══ Textauszug ══

Manchmal bin ich nicht genug.

Ich bin nicht genug, um den Haushalt zu erledigen.
ich bin nicht genug, um meiner Kleinen jedes Weinen zu ersparen.
Ich bin nicht genug, um meiner Freundin rechtzeitig eine Antwort zu geben.
Ich bin nicht genug, um meinen Kunden einen Termin zuzusagen.
Ich bin nicht genug, um meiner Schwester das Gästebett zu beziehen.
Ich bin nicht genug, um für die Putzfrau aufgeräumt zu haben.
Ich bin nicht genug, um die Rechnung rechtzeitig zu bezahlen.
Ich bin nicht genug, um die Wäsche gewaschen zu haben.
Ich bin nicht genug, um das Essen vorzubereiten.

═══
══ Bereitgestellte Daten ══

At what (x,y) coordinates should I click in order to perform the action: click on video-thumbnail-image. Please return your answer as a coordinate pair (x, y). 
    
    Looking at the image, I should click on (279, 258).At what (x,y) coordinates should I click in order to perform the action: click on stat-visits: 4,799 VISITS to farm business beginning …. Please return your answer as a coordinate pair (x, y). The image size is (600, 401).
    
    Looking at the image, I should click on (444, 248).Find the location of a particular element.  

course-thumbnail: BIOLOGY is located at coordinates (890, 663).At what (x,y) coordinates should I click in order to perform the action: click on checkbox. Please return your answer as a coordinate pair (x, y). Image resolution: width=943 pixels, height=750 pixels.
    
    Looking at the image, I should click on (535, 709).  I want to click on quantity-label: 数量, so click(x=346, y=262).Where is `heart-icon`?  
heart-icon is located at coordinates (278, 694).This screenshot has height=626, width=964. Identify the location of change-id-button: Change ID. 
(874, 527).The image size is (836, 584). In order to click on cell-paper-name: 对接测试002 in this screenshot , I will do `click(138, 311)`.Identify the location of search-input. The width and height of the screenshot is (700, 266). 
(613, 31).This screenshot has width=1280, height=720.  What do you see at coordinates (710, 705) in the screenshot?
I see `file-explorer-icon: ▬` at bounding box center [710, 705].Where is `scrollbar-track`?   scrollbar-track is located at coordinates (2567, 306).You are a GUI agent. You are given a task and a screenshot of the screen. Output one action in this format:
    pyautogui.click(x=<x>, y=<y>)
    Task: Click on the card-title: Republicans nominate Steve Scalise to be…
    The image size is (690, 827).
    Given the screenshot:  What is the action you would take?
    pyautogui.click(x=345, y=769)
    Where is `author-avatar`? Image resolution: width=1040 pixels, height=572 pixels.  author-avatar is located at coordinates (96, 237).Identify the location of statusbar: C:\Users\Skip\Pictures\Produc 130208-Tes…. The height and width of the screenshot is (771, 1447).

═══

→ Erforderliche Maßnahme
Kopieren Sie aus dem Textauszug den Abschnitt von „Manchmal bin ich“ bis einschließlich „Gästebett zu beziehen.“ wortgetreu.

→ Ihre Lösung
Manchmal bin ich nicht genug.

Ich bin nicht genug, um den Haushalt zu erledigen.
ich bin nicht genug, um meiner Kleinen jedes Weinen zu ersparen.
Ich bin nicht genug, um meiner Freundin rechtzeitig eine Antwort zu geben.
Ich bin nicht genug, um meinen Kunden einen Termin zuzusagen.
Ich bin nicht genug, um meiner Schwester das Gästebett zu beziehen.